2016-06-30 Thread Paul Egli
On Thu, Jun 30, 2016 at 7:48 AM, Olivier Mascia wrote:

> > Le 30 juin 2016 à 13:34, R Smith a écrit :
> >
> > MERGE dbo.xxx AS T
> >  USING dbo.yyy AS S
> > ON T.SomeID = S.SomeID
> >  WHEN MATCHED AND T.ValueThatNeedsChanging = Oldvalue // or whatever
> checking is relevant
> > THEN UPDATE SET T.ValueThatNeedsChanging = NewValue
> >  WHEN NOT MATCHED
> >THEN INSERT (SomeID, ValueThatNeedsChanging, AndAllOtherColumns)

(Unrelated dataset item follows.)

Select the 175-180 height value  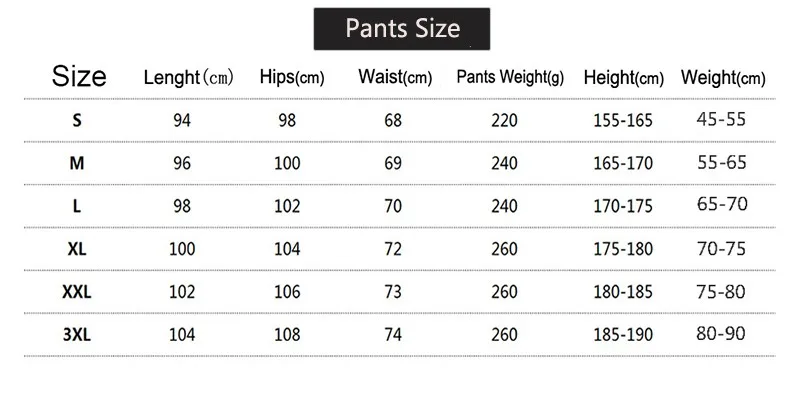623,249
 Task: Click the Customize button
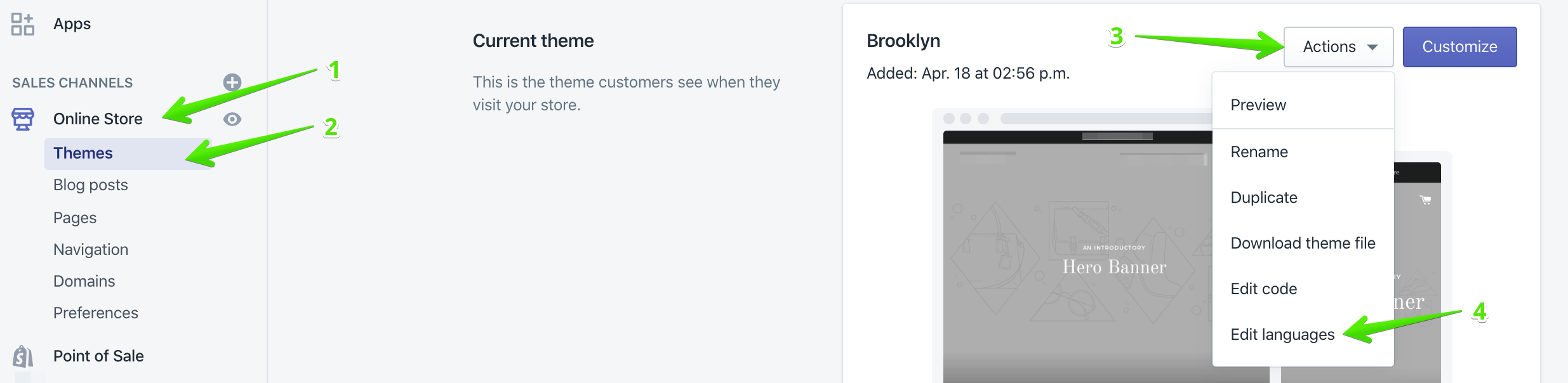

> > VALUES () / SELECT clauses
> > ;
>
> I, hopefully, never used such a piece of coding in my whole life and I
> know, now, why all my human body cells refrained me to ever even approach
> MSSQL. :)
>
> The - useful - "upsert" which I can make good use of is the simpler one
> you can find in FirebirdSQL, where it is called UPDATE OR INSERT with
> pretty much the same syntax as an insert.
>
> Easy to read, useful and effective for what use cases it is designed for.
>
>
I've used MERGE INTO a lot and sometimes wished that SQLite had it, but i
can understand why it's not a priority. To me, the real value of MERGE is
the atomicity of the operation. You can perform inserts, updates, and
deletes all in one statement--No chance for race conditions if data changes
between the operations.

In SQLite where only a single writer is allowed at a time and the only
isolation level available Serializable, all you need to do is BEGIN
IMMEDIATE and you get the atomicity you need, even if it seems unnatural
(to me) to use two or three different statements to do what is logically
one operation.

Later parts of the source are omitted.